Certainly here in the States much of this is the outcome of the success of my fellow lawyers in suing, and obtaining damages for people who do incredibly foolish things- such as placing hot paper cups full of coffee on their laps while driving.

I am reminded of a law school professor who asked our class the question, "At precisely what point does a person become too dumb to live?"

No hot coffee or delicious cheeses for us so these folks can be protected from themselves?

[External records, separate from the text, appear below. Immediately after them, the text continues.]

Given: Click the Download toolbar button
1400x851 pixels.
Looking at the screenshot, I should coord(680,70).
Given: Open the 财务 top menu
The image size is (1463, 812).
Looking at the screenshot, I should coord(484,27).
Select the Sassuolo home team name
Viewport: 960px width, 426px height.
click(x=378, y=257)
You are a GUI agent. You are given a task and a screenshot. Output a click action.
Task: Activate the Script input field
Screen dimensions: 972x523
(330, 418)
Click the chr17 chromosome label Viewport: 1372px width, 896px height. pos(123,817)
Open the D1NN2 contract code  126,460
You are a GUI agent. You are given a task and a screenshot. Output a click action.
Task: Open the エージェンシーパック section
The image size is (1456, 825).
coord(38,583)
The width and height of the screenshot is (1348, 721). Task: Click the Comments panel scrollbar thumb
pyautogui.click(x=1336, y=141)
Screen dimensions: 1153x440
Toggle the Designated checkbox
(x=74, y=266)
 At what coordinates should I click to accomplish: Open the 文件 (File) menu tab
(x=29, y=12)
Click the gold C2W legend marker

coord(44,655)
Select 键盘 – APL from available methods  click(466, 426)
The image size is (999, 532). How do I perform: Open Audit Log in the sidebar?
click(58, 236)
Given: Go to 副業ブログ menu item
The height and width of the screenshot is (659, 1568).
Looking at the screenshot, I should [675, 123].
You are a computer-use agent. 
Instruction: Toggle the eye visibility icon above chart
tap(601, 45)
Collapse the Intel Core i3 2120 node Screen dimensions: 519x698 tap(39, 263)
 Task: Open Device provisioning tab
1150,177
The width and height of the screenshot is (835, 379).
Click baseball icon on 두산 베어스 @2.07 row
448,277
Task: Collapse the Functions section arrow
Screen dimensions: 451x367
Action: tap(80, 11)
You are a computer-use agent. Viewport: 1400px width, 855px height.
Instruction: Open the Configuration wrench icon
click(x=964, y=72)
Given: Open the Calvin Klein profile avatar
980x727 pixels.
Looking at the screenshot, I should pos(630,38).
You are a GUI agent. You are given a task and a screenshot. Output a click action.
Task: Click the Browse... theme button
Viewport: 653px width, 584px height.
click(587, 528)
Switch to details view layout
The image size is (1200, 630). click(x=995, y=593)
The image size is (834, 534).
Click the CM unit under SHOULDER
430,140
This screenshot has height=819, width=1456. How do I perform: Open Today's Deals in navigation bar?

I'd better not get started ...this is related to a lot of my other quarrels with the sanitized, Disney World life so many people seem to prefer these days. It is hard to believe , but a lot of folks would rather visit the pretend Paris in Los Vegas than the real one. Or eat a yellow soapy block of pasteurized "milk product" than a gorgeous cheese.

Sorry. end of rant.

June said...

Exactly. A Five Star Rant.

Sam said...

June might be surprised to find out that you can not get a decent cuppa over here too - precisely because of the boiling water problem. Not in any restaurant or cafe do they make the water quite hot enough for tea.

though you can actually get montgomery cheddar here i believe in wholefoods and cowgirl. I am not sure how they manage that, but I have seen raw cheeses from Neals Yard for sale in SF.

June said...

I'll have a small tea rant here myself...on the days when all I want is an ordinary cuppa it drives me bonkers when people insist on listing all the dried up packets in the cupboard (hibiscus-and-spinach, gentian-and-cauliflower...) Just a CUP OF TEA please!

Sam said...

June - I got hold of some montgomery for my tea party and it was a hit! Oh so delicious. My English friend penny and I agreed it must be the best in the world, as you say!

Sam said...

ps - i am with you on the 'hippy teas'!